• Data lines
· · ·
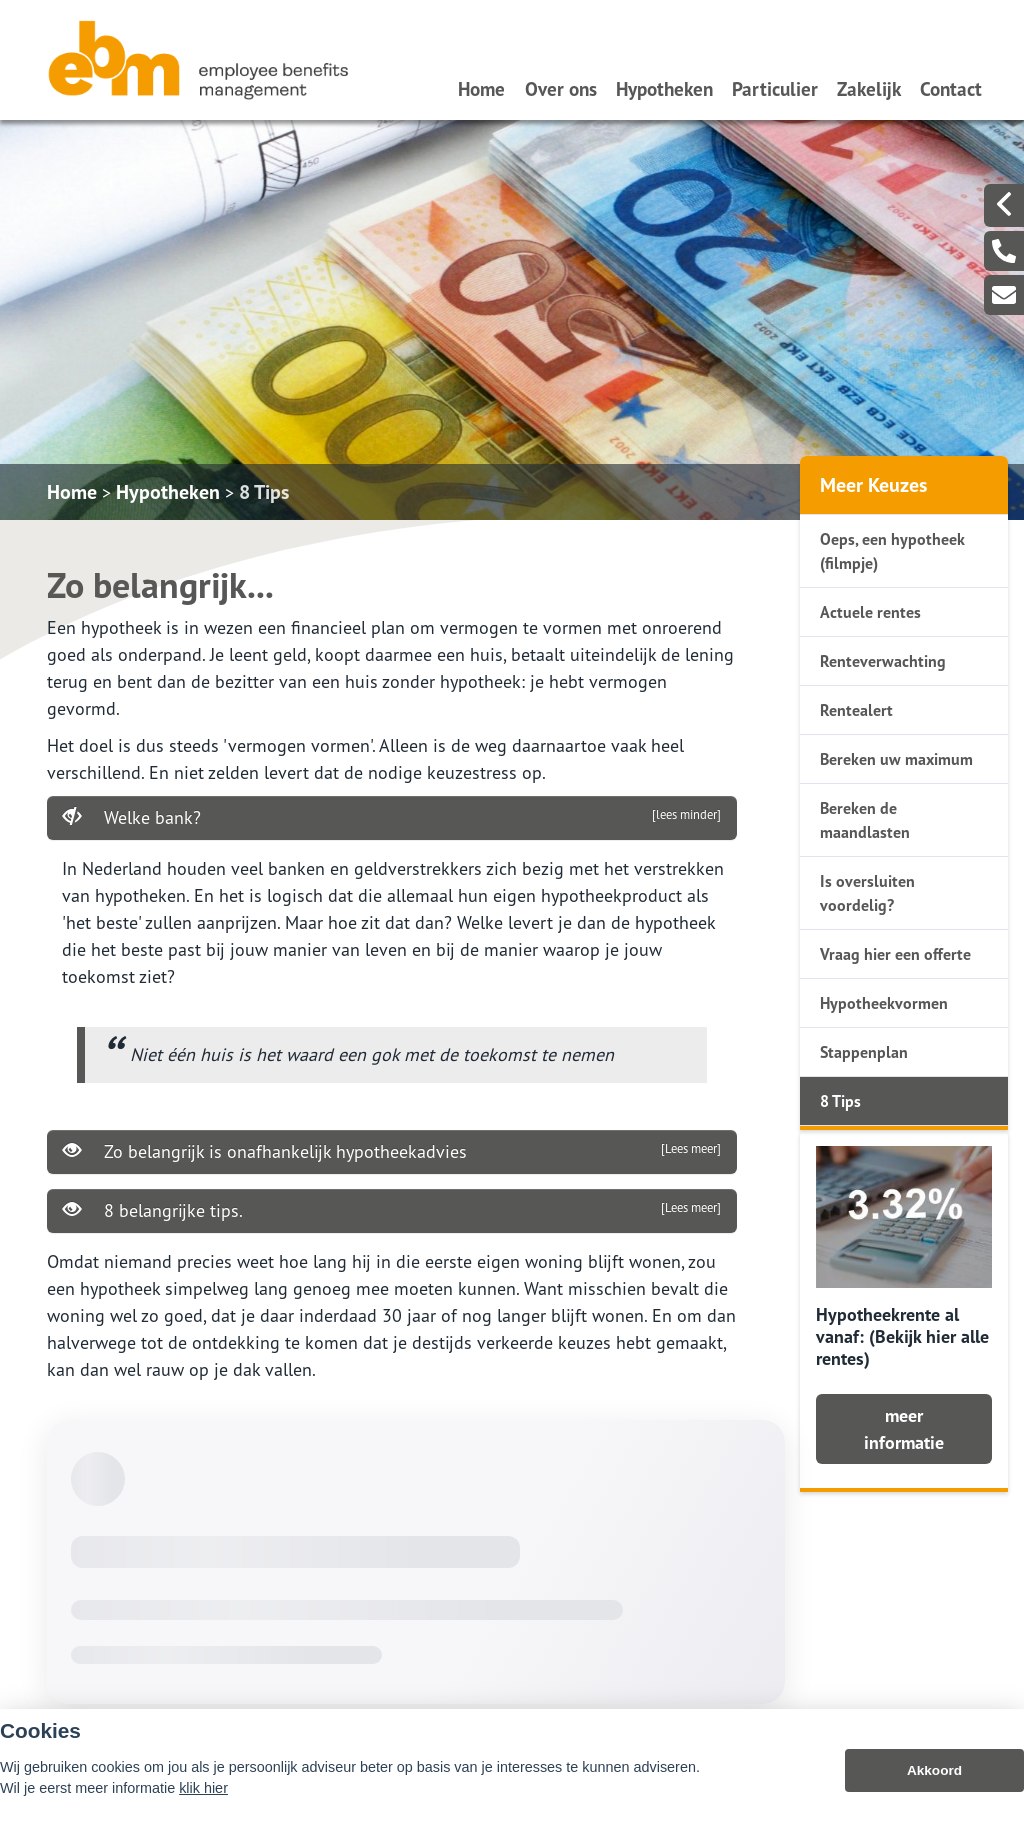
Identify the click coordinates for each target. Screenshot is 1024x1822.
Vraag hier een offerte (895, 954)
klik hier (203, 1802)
· · ·
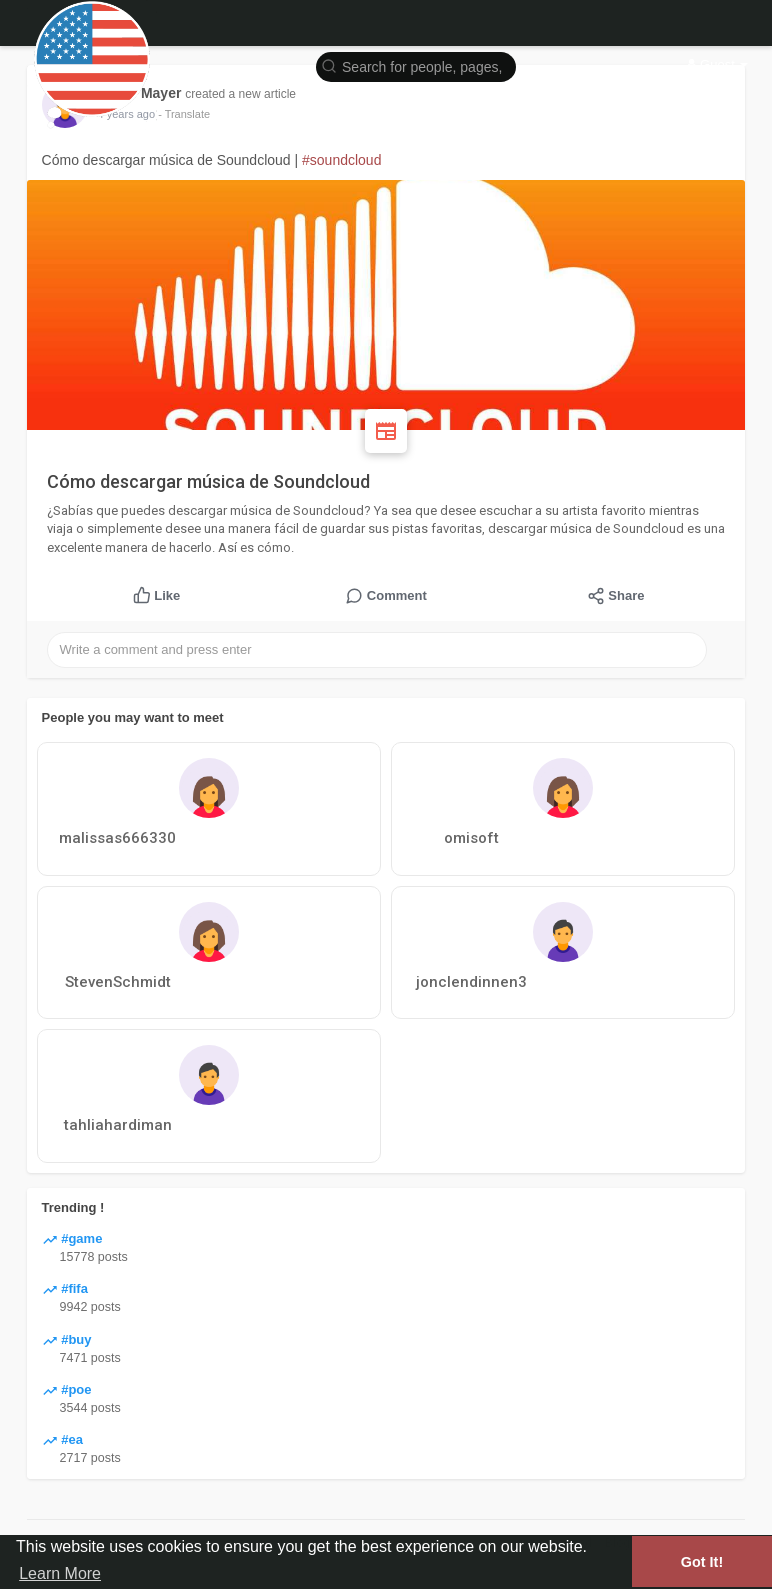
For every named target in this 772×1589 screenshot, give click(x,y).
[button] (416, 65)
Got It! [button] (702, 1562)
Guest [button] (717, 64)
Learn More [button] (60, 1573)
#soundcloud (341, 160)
· · ·
• Set problem
Write out the material from the line containing "Identify the click" through the line containing "Vraag hier een offerte (895, 954)", reproducing each line unchanged.

• Output for this exercise
Identify the click coordinates for each target. Screenshot is 1024x1822.
Vraag hier een offerte (895, 954)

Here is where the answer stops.